Directive: Copy the items from the line with "Click the BTS group banner photo" to the line with "(x=205, y=129)" word for word, leaving out the pictures.

----- Data to process -----

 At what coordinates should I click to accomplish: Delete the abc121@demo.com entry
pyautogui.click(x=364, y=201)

-----
----- Data to process -----

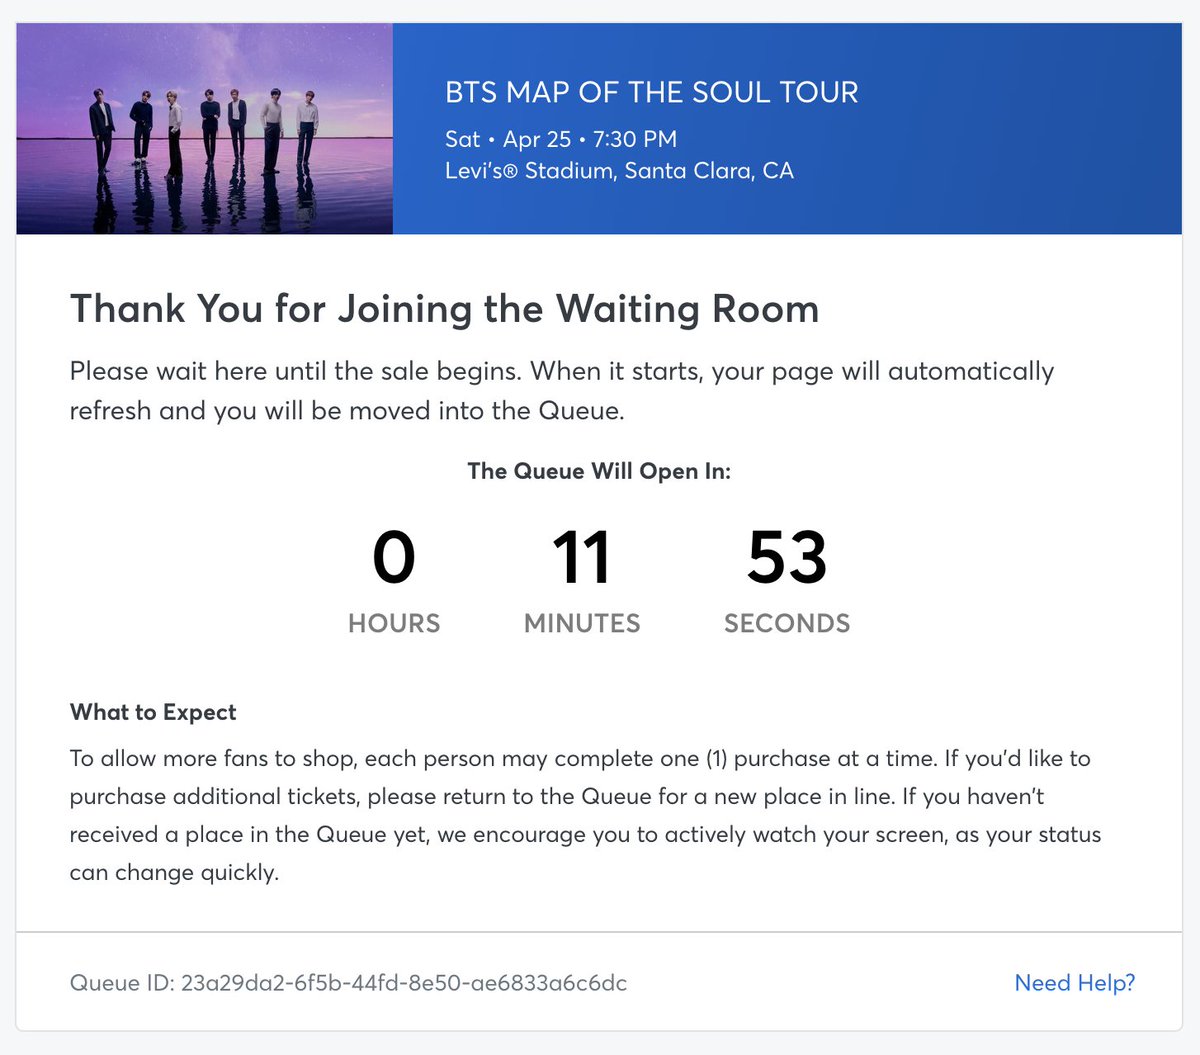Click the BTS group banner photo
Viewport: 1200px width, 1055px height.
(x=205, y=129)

-----
----- Data to process -----

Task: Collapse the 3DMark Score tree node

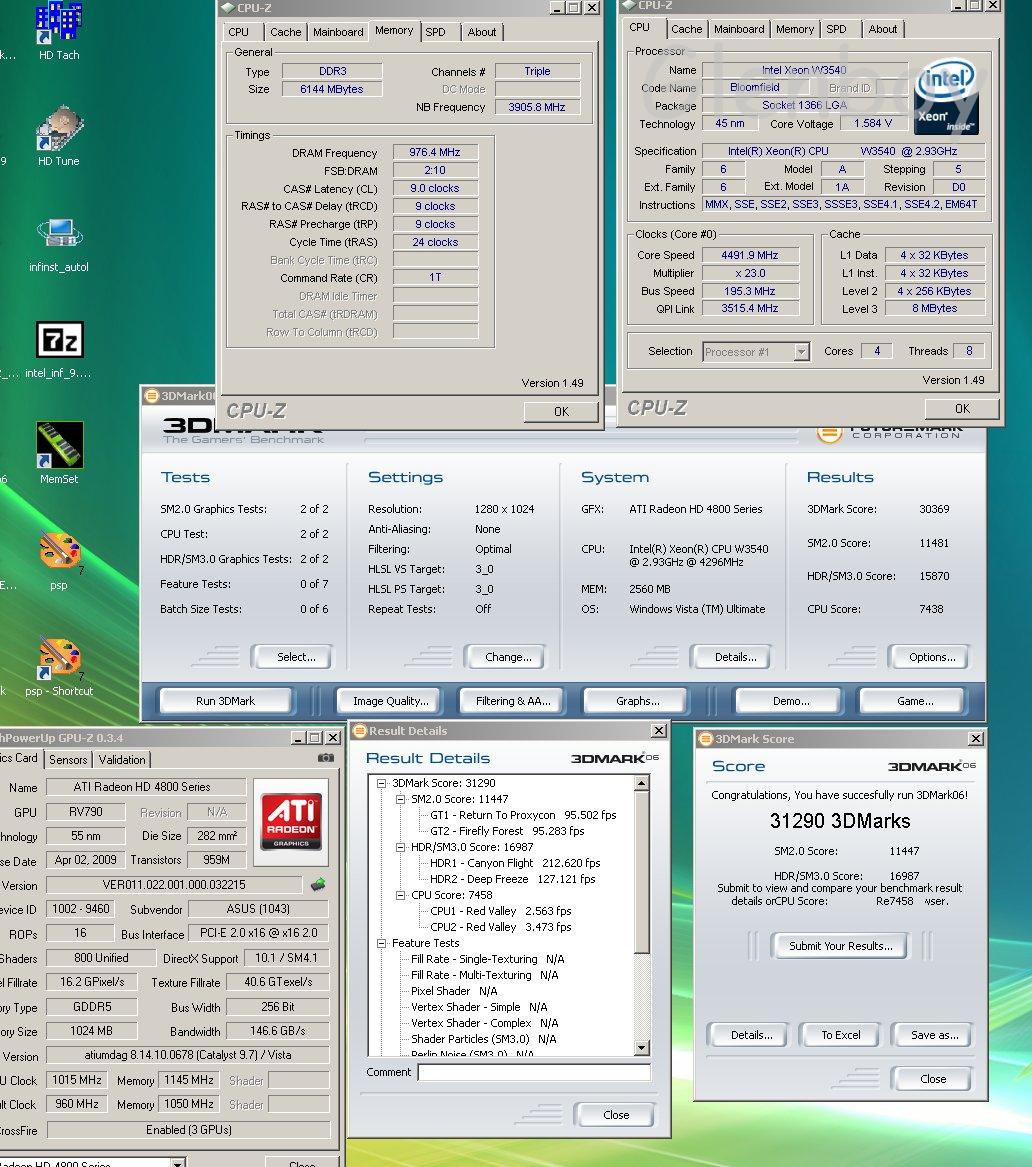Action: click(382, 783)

-----

Answer to this exercise:
Click the BTS group banner photo
Viewport: 1200px width, 1055px height.
(x=205, y=129)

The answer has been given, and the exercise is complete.